Según pudo conocerse, la organización estuvo a cargo del colectivo cultural de Zuata, con la cooperación y apoyo del Alcalde de Ribas, contándose además con todo el respaldo del Gobernador de Aragua, Rafael Isea, en su afán por rescatar y enaltecer los valores propios de Aragua y en especial de la tierra de la juventud heroica.
Entre las actividades, que se prolongarán hasta el próximo 29 de noviembre, se llevó a cabo el V Encuentro Pedagógico Baile de La Llora Mora 2009”, una idea del profesor Jhon Goyo Useche, bailador por más de 30 años de la Llora y quien recibió un reconocimiento junto a la bailadora Robelys Hurtado.

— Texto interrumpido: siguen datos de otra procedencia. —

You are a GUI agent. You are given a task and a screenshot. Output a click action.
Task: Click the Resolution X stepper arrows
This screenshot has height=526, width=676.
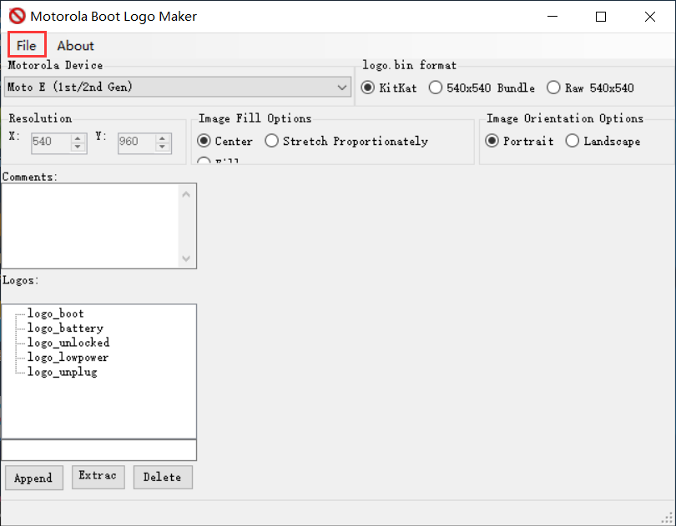78,142
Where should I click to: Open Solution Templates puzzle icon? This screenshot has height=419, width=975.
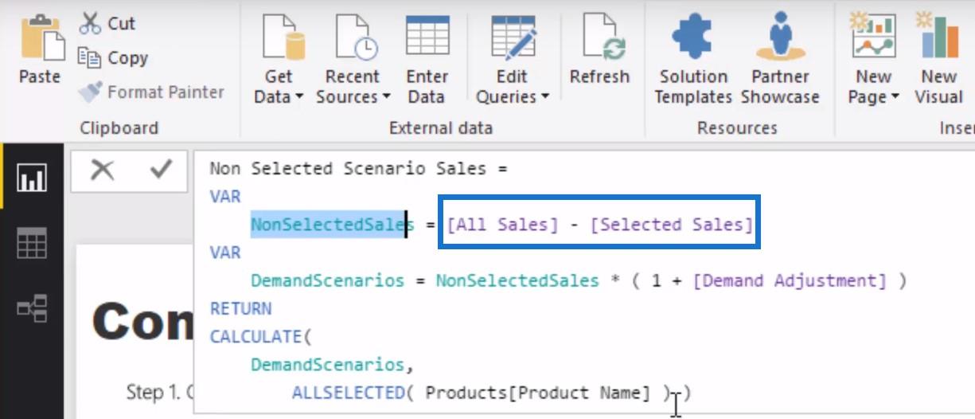[x=694, y=37]
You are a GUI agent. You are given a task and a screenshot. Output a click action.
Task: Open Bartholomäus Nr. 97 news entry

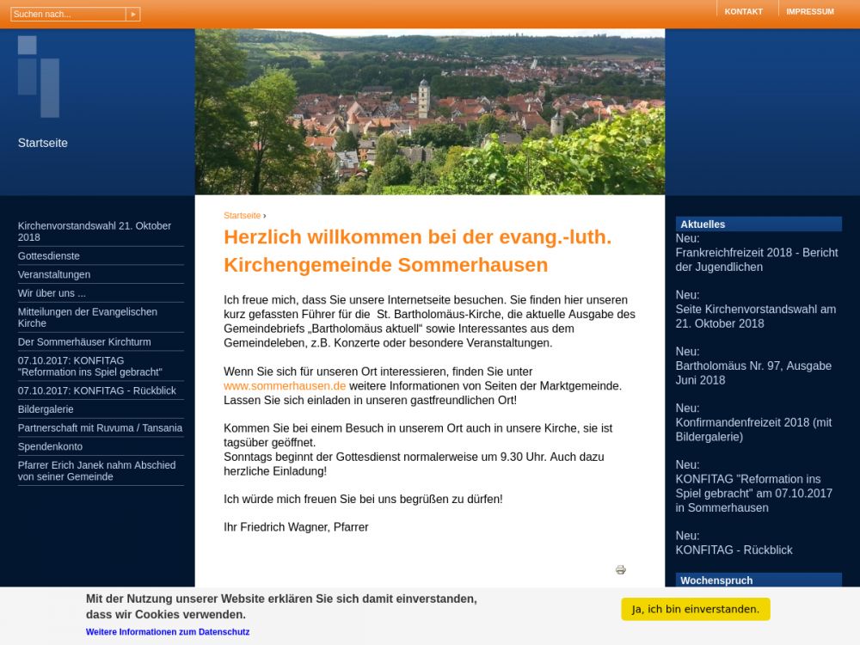[753, 373]
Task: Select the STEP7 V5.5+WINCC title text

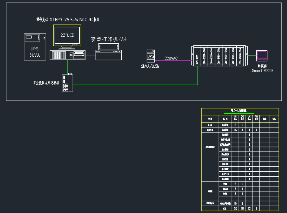Action: [x=68, y=20]
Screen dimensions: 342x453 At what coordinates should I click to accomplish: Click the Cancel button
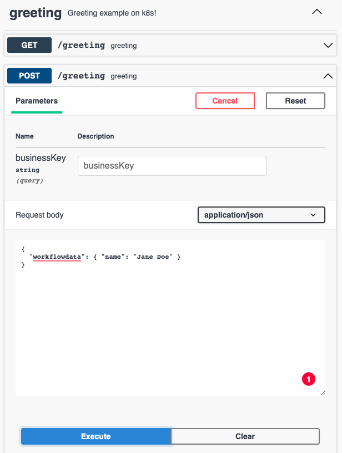(225, 101)
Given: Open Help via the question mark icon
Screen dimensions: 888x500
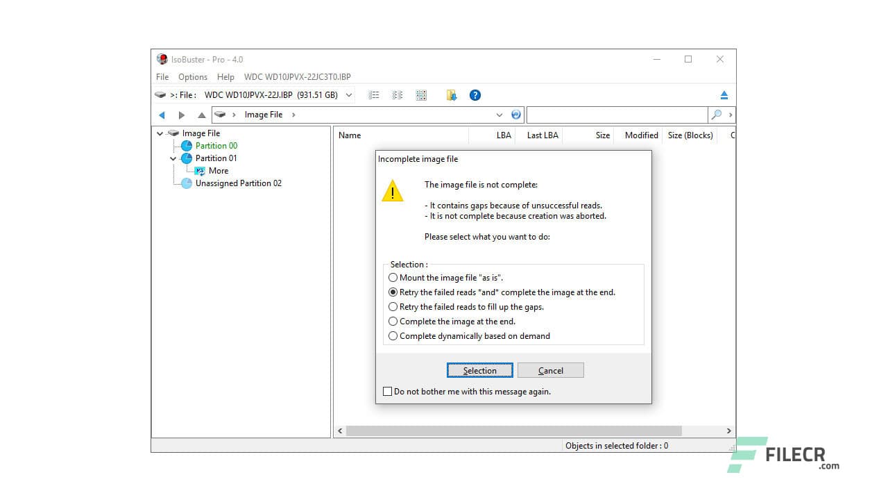Looking at the screenshot, I should pos(475,95).
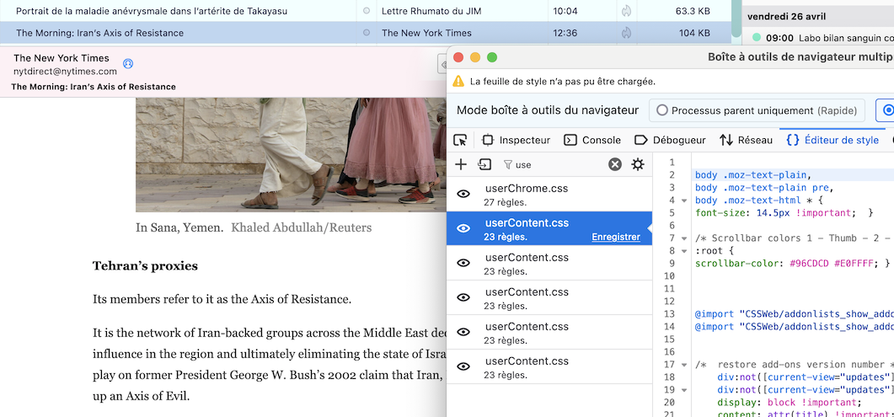Open the Réseau network tab
Viewport: 894px width, 417px height.
pos(746,140)
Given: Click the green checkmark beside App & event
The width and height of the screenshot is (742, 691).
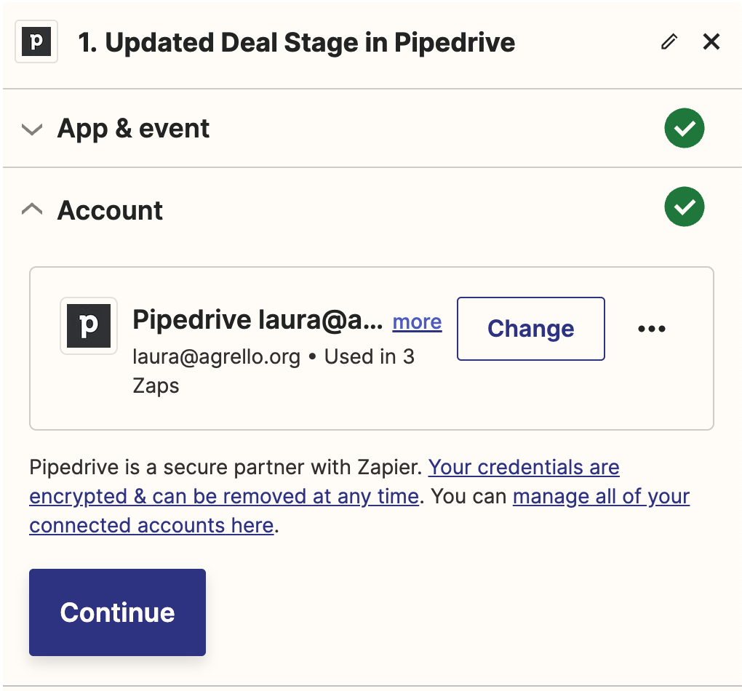Looking at the screenshot, I should click(684, 129).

La actividad contó con la presencia de unas 13 instituciones de educación especial, inicial, básica, diversificada, misiones, consejos comunales, comuna en construcción de La Mora y toda la comunidad de Ribas.
PANTALLA
Pieza por pieza
La Sambainina: Se baila con aires de joropo balseado, las parejas balsean enlazadas sin soltarse en medio de grandes giros con los brazos muy extendidos sin figuras coreográficas específicas; pero llenas de una gran plasticidad.
La Vaca: La mujer se coloca los dedos sobre la frente simulando los cachos, para embestir al hombre que la torea con un pañuelo rojo que funge de capote.
El Oso: Las parejas imitan el paso torpe del oso, mientras unas avanzan y otras retroceden. Cada pareja baila libremente, la mujer siempre al lado del hombre, dándose la espalda ocasionalmente.
La Chispa: La mujer baila con una mano en el cuello del hombre mientras éste la sujeta por la cintura y juntos imitan el paso vacilante de los borrachos. Las parejas no deben caerse.
El San Juan y la Magdalena: La mujer baila con las manos juntas en actitud de mística oración. El hombre la sigue con las manos abiertas y los brazos levantados por encima de la cabeza de su pareja. Ambos se desplazan casi sin pisar suelo, primero en hilera, conservando siempre el círculo, una vez hacia la izquierda y otra hacia la derecha. Luego el hombre se coloca al lado de la mujer y eleva su sombrero por encima de la cabeza de su pareja, sin tocarla.
El Palito: Es la parte más característica de La Llora. Las parejas se enlazan fuertemente, las mujeres sujetan al hombre por la cintura y éste se aferra al cuello de su pareja para sostenerse y evitar la caída; mientras giran en un loco torbellino. Luego, los hombres se meten zancadillas, las mujeres cuidan de que sus parejas no se caigan, aunque a veces el baile se hace tan bárbaro que también ellas van al suelo. Al final, el paso se tranca cuando las parejas se enlazan por la espalda y se amarran con los pies. El hombre tiene que ser hábil, malicioso y ágil para tumbar con zancadillas al contrario; y además para no caer en la trampa que le tienden. Esto se conoce con el nombre de “amague”.